Internasional

Muhammad bin Salman, Babak Sejarah Baru bagi Arab Saudi

Senin, 6 November 2017 | 03:00 WIB

Jakarta, NU Online
Direktur Pusat Kajian Timur Tengah dan Islam Universitas Indonesia (UI) Abdul Mutaali mengatakan, diangkatnya Muhammad bin Salman (32) sebagai putra mahkota Kerajaan Arab Saudi adalah sebuah babak sejarah baru bagi negeri petro dolar tersebut. Selama ini, Arab Saudi selalu mengangkat pangeran dengan umur yang sudah uzur sebagai putra mahkota dan pengganti raja.

“Muhammad bin Salman adalah new history bagi Saudi. Kelak jika sang ayah (Salman bin Abdulaziz) mangkat,  Saudi akan dipimpin oleh generasi ketiga bukan lagi putra Abdul Aziz melainkan cucu,” kata Mutaali kepada NU Online melalui aplikasi pesan Whatsapp, Ahad (5/11) malam.

▶ **Data yang Diberikan**
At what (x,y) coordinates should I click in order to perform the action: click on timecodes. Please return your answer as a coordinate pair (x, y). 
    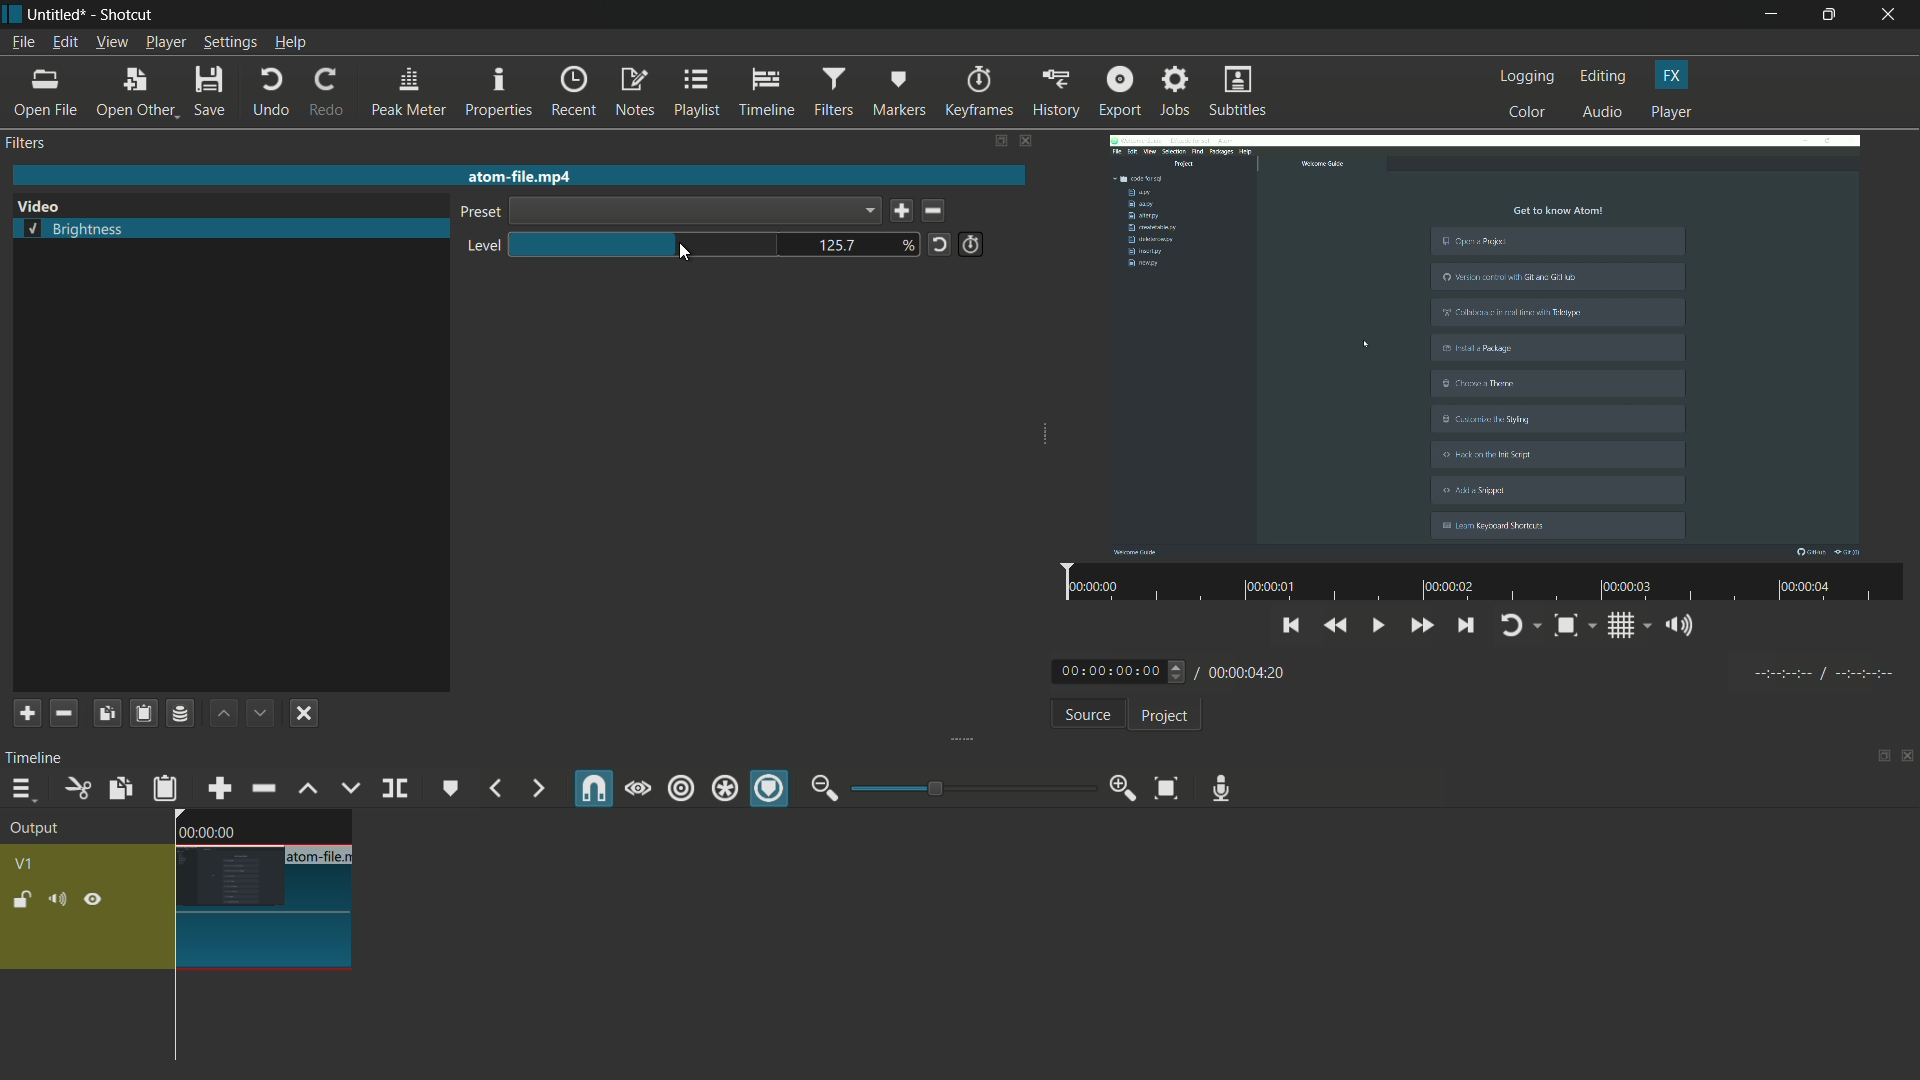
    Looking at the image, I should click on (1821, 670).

▶ **Rumusan Tugas**
Salin seluruh teks tentang pengangkatan Muhammad bin Salman sebagai putra mahkota Arab Saudi tanpa perubahan apa pun. Materi yang tersedia tidak diperlukan di sini.

▶ **Penyelesaian Tugas**
Internasional

Muhammad bin Salman, Babak Sejarah Baru bagi Arab Saudi

Senin, 6 November 2017 | 03:00 WIB

Jakarta, NU Online
Direktur Pusat Kajian Timur Tengah dan Islam Universitas Indonesia (UI) Abdul Mutaali mengatakan, diangkatnya Muhammad bin Salman (32) sebagai putra mahkota Kerajaan Arab Saudi adalah sebuah babak sejarah baru bagi negeri petro dolar tersebut. Selama ini, Arab Saudi selalu mengangkat pangeran dengan umur yang sudah uzur sebagai putra mahkota dan pengganti raja.

“Muhammad bin Salman adalah new history bagi Saudi. Kelak jika sang ayah (Salman bin Abdulaziz) mangkat,  Saudi akan dipimpin oleh generasi ketiga bukan lagi putra Abdul Aziz melainkan cucu,” kata Mutaali kepada NU Online melalui aplikasi pesan Whatsapp, Ahad (5/11) malam.